Most investors wouldn't give a fund described as "relatively prosaic, dull, conservative" a second glance. That, however, is exactly how John Neff described the Windsor Fund that he headed for more than three decades. And, while his style may not have been flashy or eye-catching, the returns he generated for clients were dazzling -- so dazzling that Neff's track record may be the greatest ever for a mutual fund manager.

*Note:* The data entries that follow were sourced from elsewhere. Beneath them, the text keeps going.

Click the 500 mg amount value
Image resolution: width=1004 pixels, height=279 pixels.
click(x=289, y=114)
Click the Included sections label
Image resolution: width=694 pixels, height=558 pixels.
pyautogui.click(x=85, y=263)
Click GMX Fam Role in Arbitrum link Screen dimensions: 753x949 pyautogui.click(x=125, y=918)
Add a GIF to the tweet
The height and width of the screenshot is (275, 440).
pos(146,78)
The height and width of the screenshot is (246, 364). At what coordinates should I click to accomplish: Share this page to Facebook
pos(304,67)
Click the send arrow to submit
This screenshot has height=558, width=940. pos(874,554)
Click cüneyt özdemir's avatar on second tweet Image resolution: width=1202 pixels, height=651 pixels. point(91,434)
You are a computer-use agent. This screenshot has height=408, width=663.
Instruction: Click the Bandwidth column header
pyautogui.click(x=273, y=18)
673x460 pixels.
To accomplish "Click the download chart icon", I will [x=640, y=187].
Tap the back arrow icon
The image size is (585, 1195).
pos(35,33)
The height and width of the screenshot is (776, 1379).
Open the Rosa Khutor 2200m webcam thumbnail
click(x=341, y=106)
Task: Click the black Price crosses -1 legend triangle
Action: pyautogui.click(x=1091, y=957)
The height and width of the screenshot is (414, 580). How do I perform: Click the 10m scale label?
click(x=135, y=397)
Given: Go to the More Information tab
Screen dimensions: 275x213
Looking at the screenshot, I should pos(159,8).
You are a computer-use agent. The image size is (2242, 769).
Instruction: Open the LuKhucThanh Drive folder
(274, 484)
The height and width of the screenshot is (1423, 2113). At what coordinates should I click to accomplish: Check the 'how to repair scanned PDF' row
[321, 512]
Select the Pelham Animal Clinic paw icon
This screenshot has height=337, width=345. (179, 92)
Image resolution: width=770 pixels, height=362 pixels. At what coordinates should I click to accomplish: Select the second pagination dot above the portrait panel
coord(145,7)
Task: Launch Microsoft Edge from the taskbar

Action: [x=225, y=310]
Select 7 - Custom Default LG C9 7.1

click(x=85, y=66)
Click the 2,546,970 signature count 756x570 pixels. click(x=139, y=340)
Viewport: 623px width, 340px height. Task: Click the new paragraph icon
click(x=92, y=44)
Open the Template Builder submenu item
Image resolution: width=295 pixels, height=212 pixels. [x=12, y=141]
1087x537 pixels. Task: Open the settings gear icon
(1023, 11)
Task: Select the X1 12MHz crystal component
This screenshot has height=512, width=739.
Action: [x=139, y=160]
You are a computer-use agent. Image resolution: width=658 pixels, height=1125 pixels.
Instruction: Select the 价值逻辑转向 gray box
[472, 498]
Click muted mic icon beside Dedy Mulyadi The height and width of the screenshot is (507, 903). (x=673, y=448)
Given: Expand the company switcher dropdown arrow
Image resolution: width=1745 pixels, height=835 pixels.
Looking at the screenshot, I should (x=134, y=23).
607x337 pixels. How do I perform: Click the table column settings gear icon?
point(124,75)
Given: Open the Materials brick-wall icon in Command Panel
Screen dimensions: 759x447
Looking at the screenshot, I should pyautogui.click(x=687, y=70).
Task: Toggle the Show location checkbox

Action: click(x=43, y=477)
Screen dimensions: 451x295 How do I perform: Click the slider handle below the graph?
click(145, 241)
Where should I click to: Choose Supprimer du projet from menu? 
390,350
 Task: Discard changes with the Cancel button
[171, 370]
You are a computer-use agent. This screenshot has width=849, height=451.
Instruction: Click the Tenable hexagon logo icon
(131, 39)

By focusing on beaten down, unloved stocks, Neff was able to find value in places that most investors overlooked. And when the rest of the market caught on to his finds, he and his clients reaped the rewards. Over his 31-year tenure (1964-1995), Windsor averaged a 13.7 percent annual return, beating the market by an average of 3.1 percent per year. Looked at another way, a $10,000 investment in the fund the year Neff took the reins would have been worth more than $564,000 by the time he retired (with dividends reinvested); that same $10,000 invested in the S&P 500 (again with dividends reinvested) would have been worth less than half that after 31 years, about $233,000. That type of track record made the understated, low-key Neff a favorite manager of many other professional fund managers -- an "investor's investor", if you will.

How did Neff do it? By focusing first and foremost on value, and a key part of how he found value involved the Price/Earnings Ratio. While others have called him a "contrarian" or "value investor", Neff writes in John Neff on Investing that, "Personally, I prefer a different label: 'low price-earnings investor.' It describes succinctly and accurately the investment style that guided Windsor while I was in charge."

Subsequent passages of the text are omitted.